Problem to solve: First find the line with "[radio] (313, 283)" in the entries below, then set down exactly every line through the line with "[Facebook] (144, 1110)", that line included.

Entries provided:
== Segment start ==
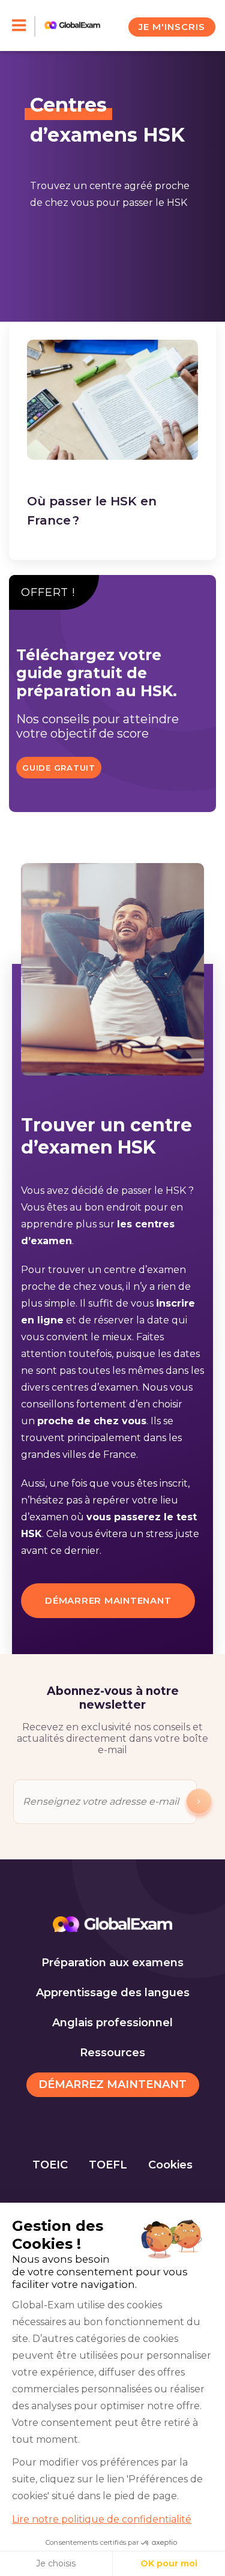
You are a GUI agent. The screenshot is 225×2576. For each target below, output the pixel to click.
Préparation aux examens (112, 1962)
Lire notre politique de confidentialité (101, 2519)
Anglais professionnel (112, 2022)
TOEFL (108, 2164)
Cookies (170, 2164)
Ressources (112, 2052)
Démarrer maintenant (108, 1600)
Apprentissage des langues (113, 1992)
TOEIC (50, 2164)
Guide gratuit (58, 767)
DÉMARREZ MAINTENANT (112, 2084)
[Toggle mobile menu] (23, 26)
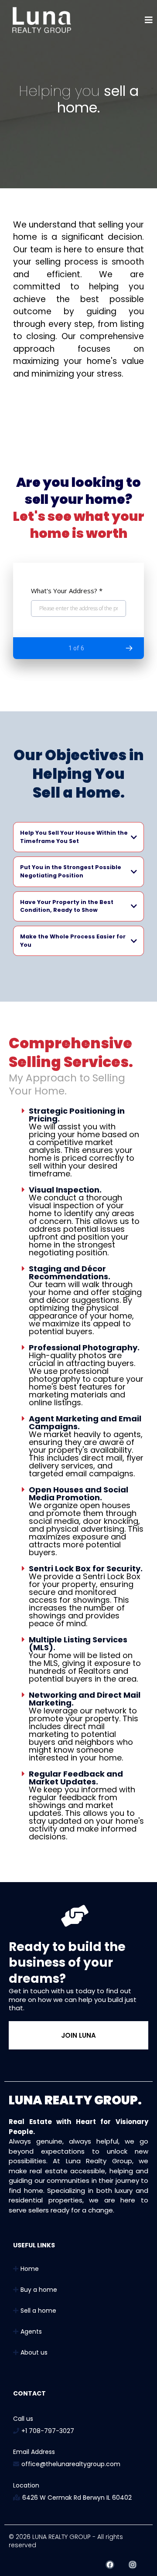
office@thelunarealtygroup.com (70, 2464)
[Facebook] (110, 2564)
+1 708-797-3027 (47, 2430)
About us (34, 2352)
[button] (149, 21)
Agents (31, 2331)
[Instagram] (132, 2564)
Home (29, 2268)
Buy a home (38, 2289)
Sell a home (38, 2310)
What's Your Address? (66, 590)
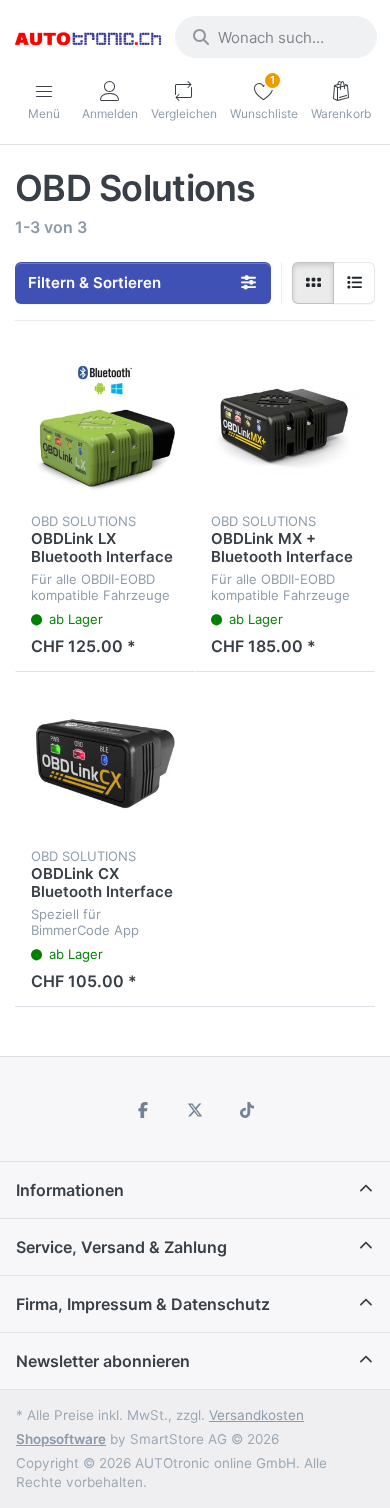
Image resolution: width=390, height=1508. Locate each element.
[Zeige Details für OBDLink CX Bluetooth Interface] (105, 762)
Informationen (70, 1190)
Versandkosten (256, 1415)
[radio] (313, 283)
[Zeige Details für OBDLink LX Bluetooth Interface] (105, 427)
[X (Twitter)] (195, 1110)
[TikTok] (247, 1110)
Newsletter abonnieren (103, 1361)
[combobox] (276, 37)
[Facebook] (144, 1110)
== Segment end ==
== Segment start ==
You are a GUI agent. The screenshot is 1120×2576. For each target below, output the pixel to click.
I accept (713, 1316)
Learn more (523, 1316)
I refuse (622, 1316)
== Segment end ==
Response area:
[radio] (313, 283)
[Zeige Details für OBDLink LX Bluetooth Interface] (105, 427)
[X (Twitter)] (195, 1110)
[TikTok] (247, 1110)
Newsletter abonnieren (103, 1361)
[combobox] (276, 37)
[Facebook] (144, 1110)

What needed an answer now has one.